* [What to do] Find the lines in the records that carry the word "Task". Copy each one.

Segment Start: Records supplied

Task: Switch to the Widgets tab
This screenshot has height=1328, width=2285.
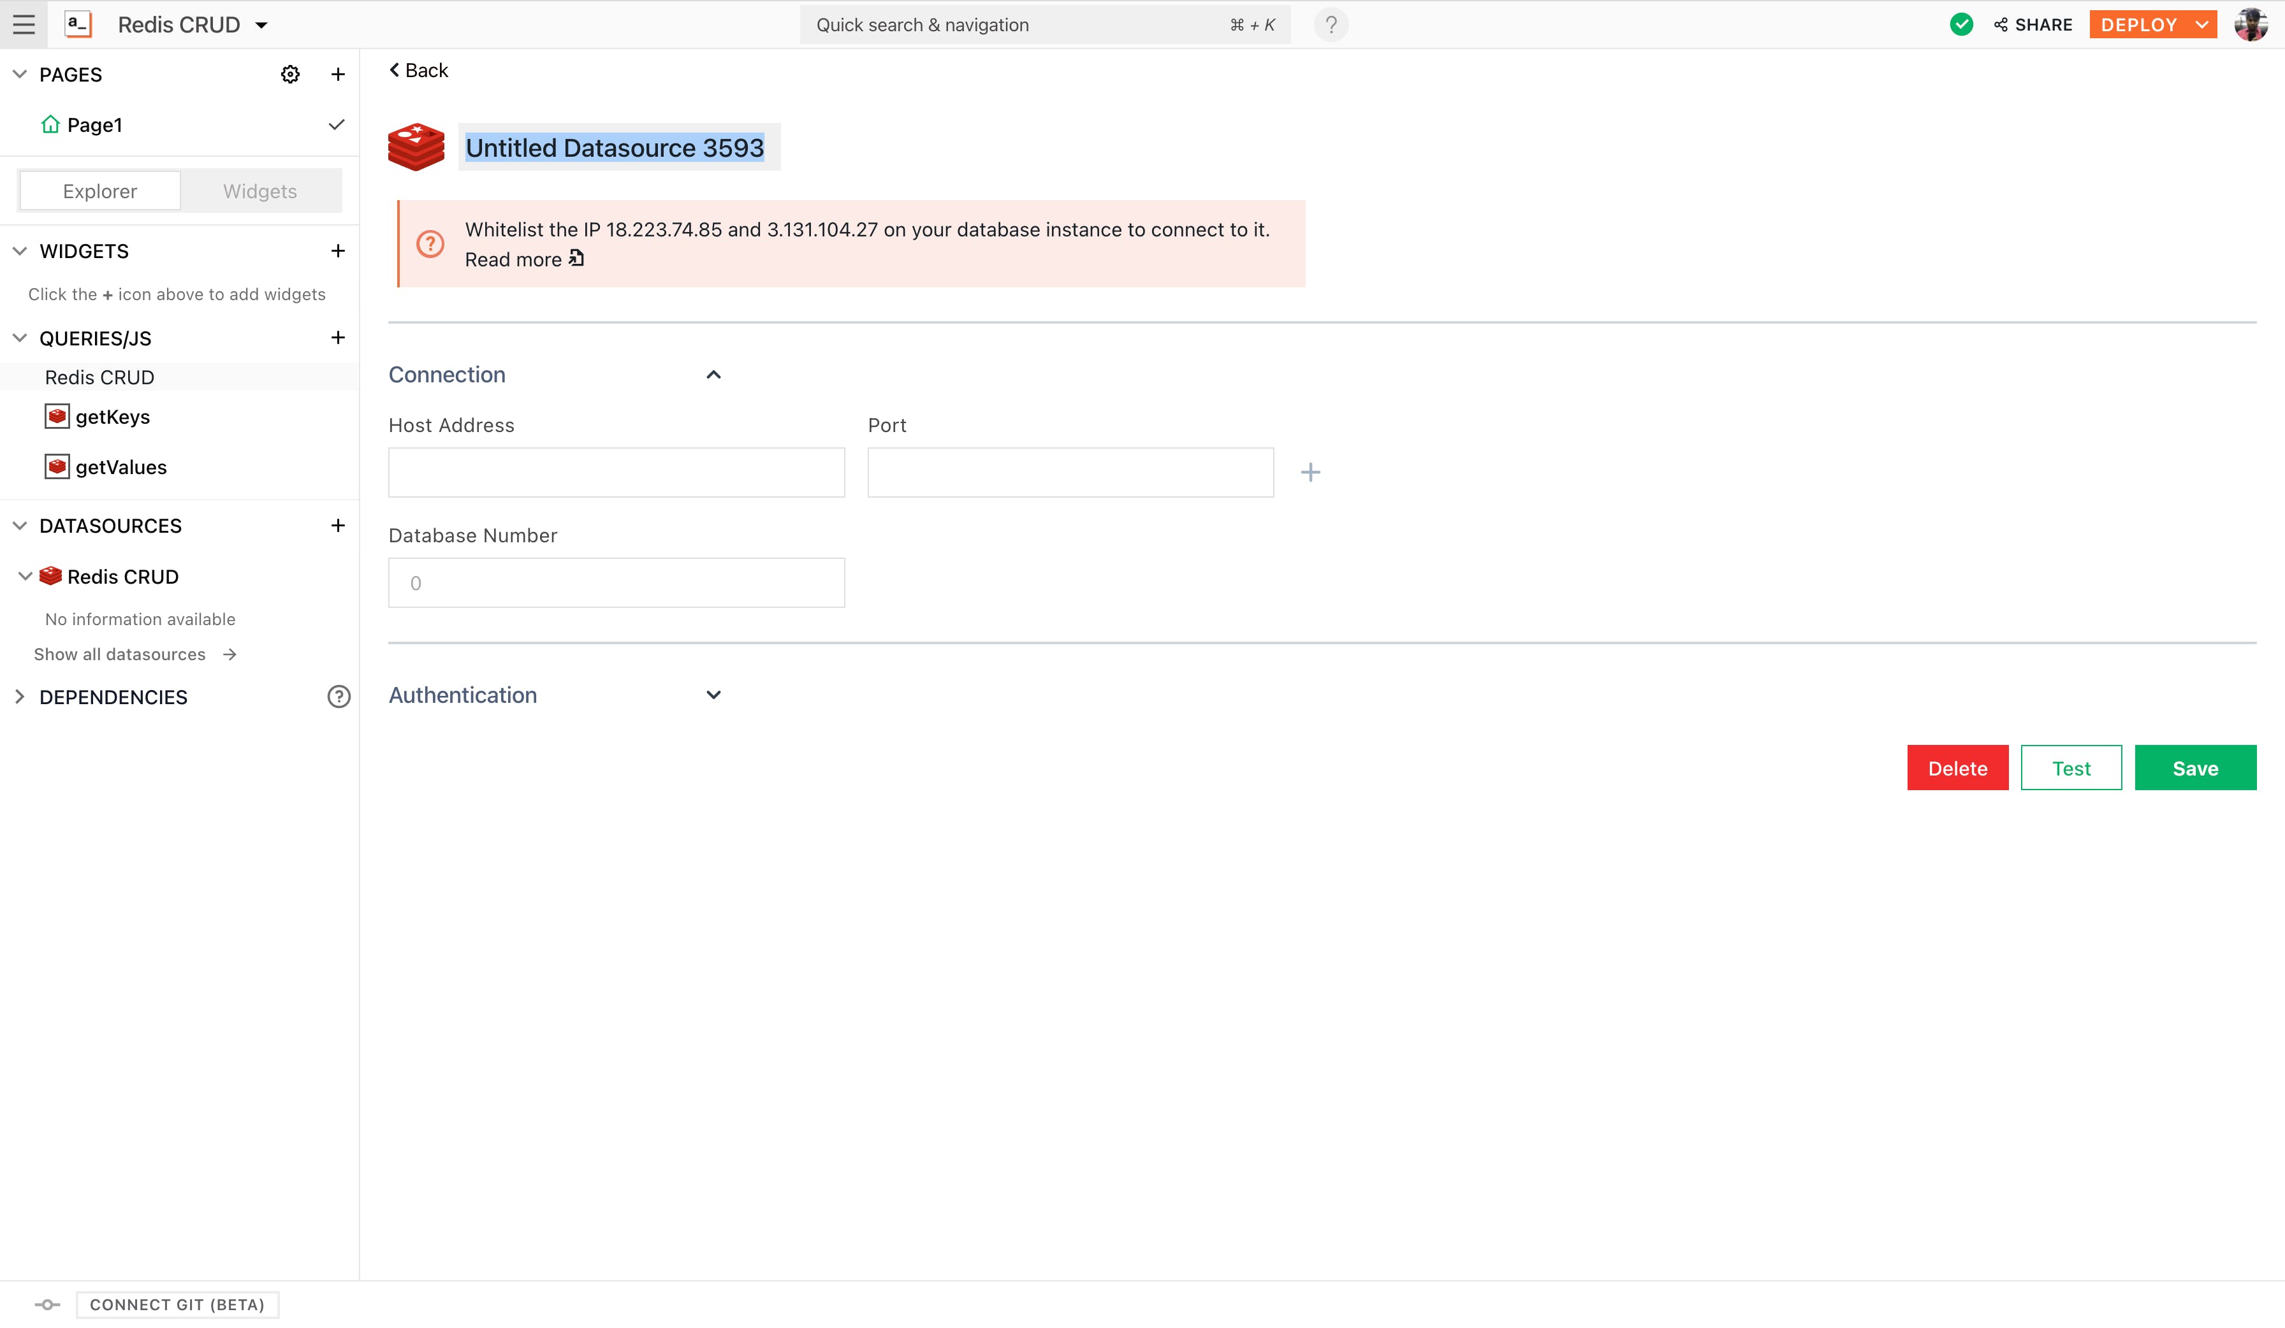Action: (x=259, y=191)
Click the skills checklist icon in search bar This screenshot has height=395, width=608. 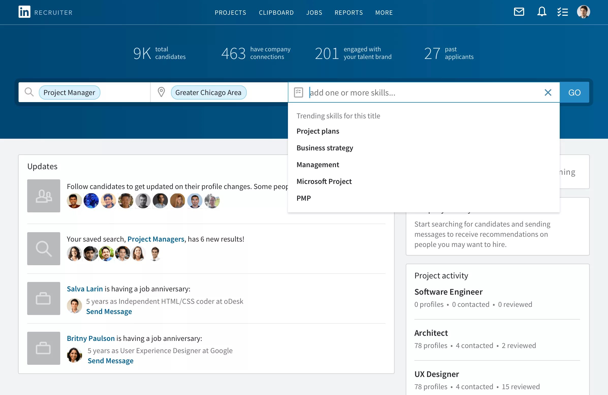click(298, 92)
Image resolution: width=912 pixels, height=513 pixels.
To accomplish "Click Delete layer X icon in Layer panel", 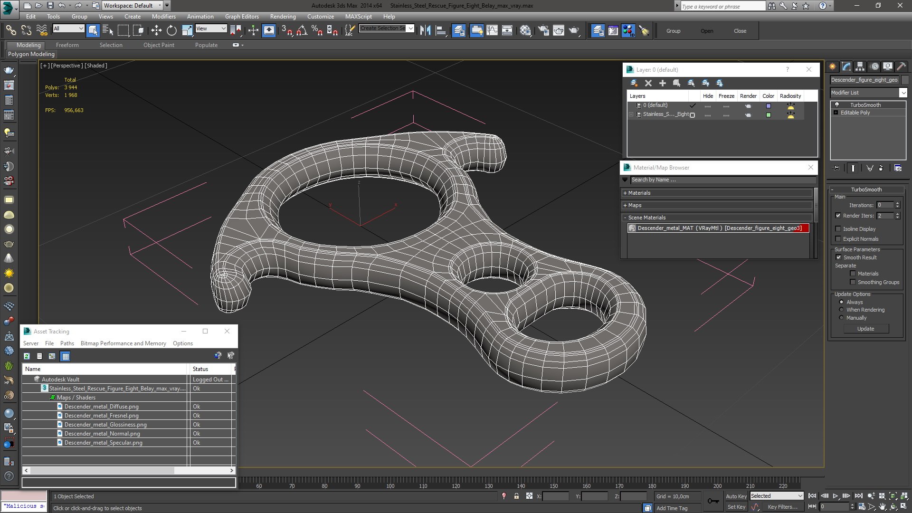I will [648, 83].
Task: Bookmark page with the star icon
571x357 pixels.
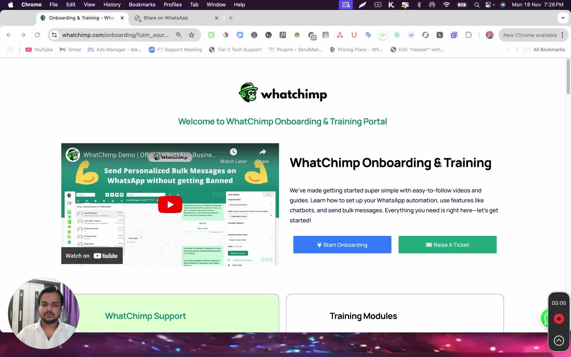Action: [192, 35]
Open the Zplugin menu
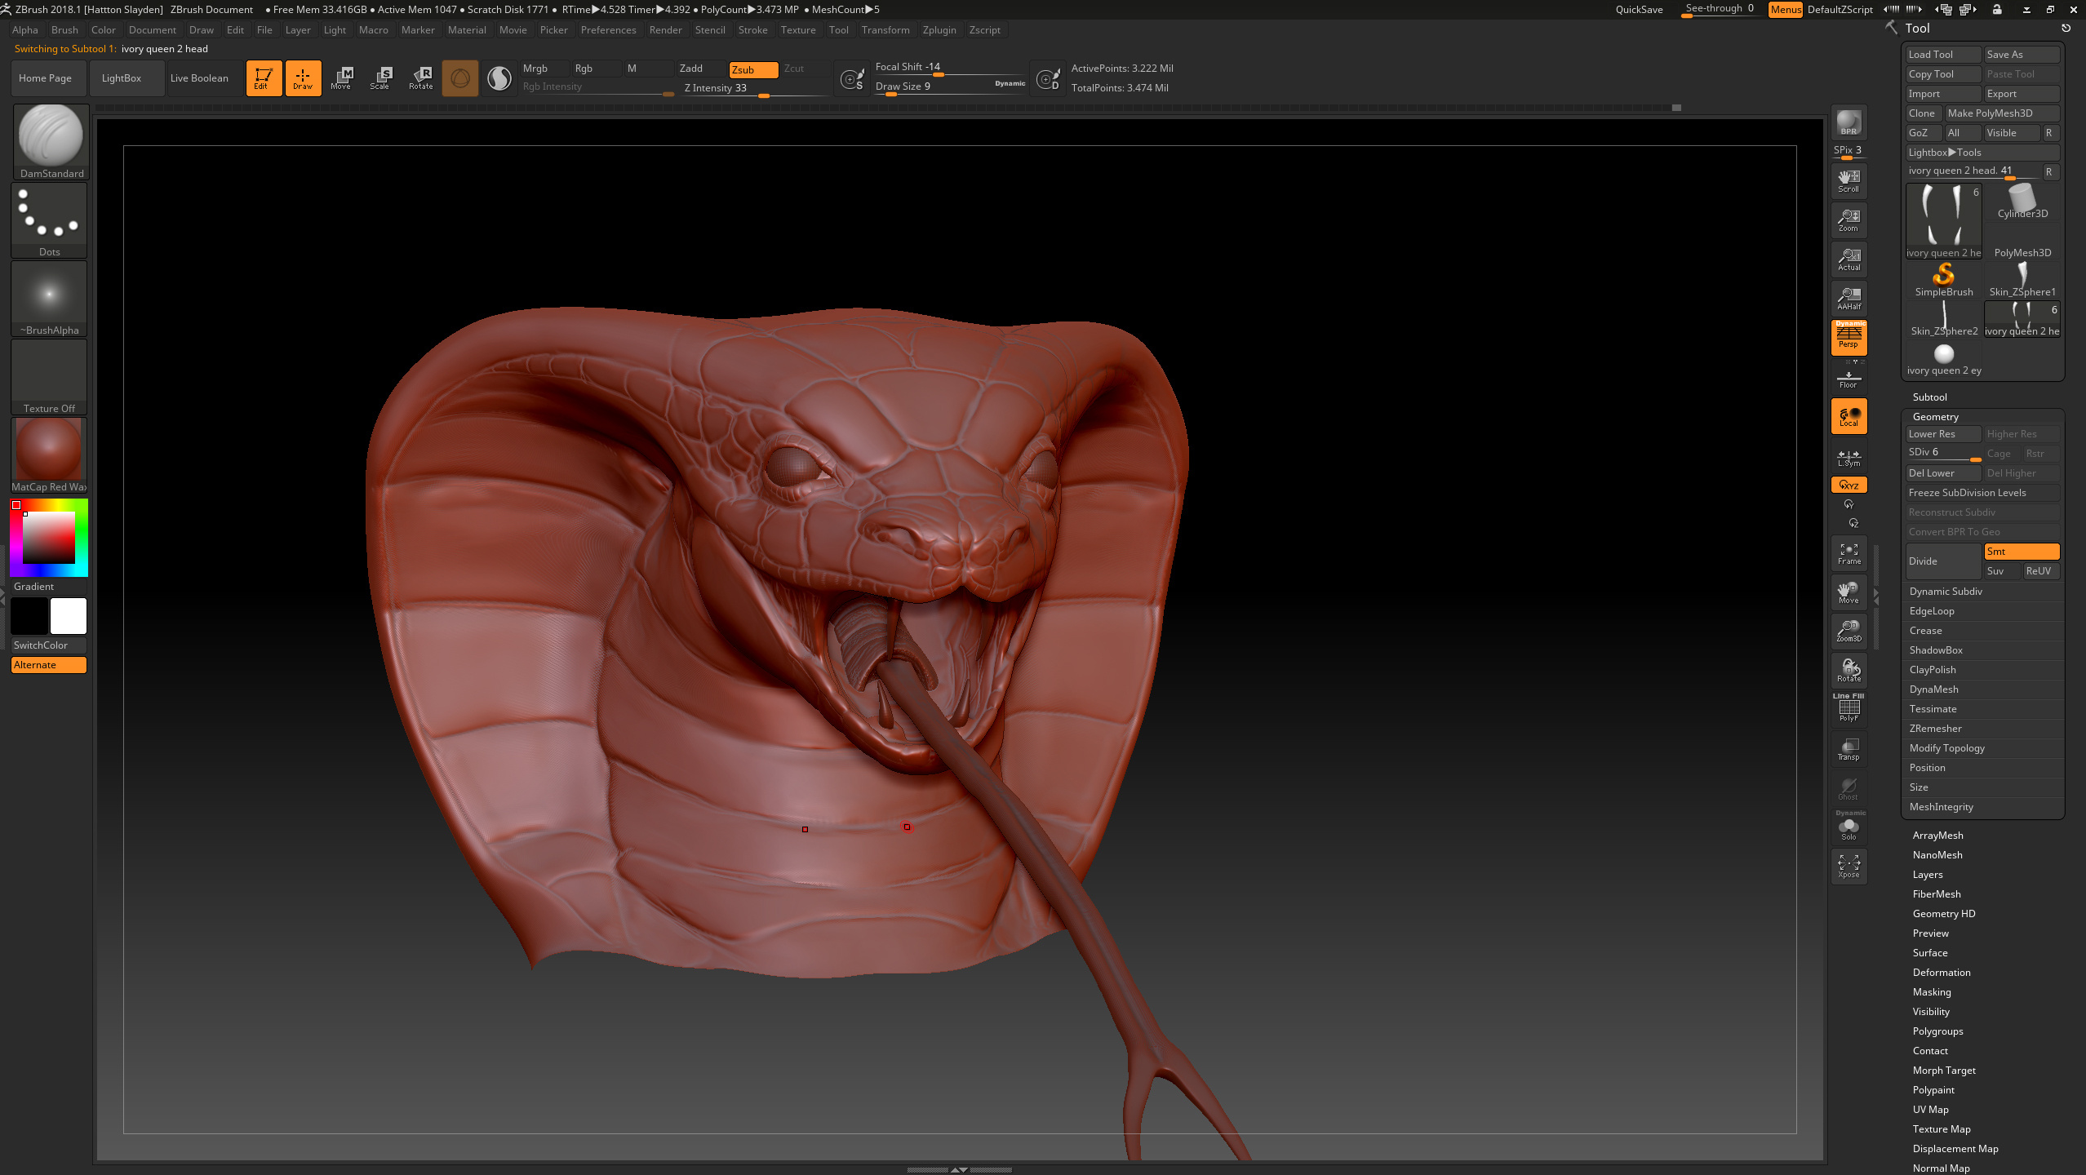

Segment End: Records supplied

* [Exercise result]
Task: Switch to the Widgets tab
Task: Bookmark page with the star icon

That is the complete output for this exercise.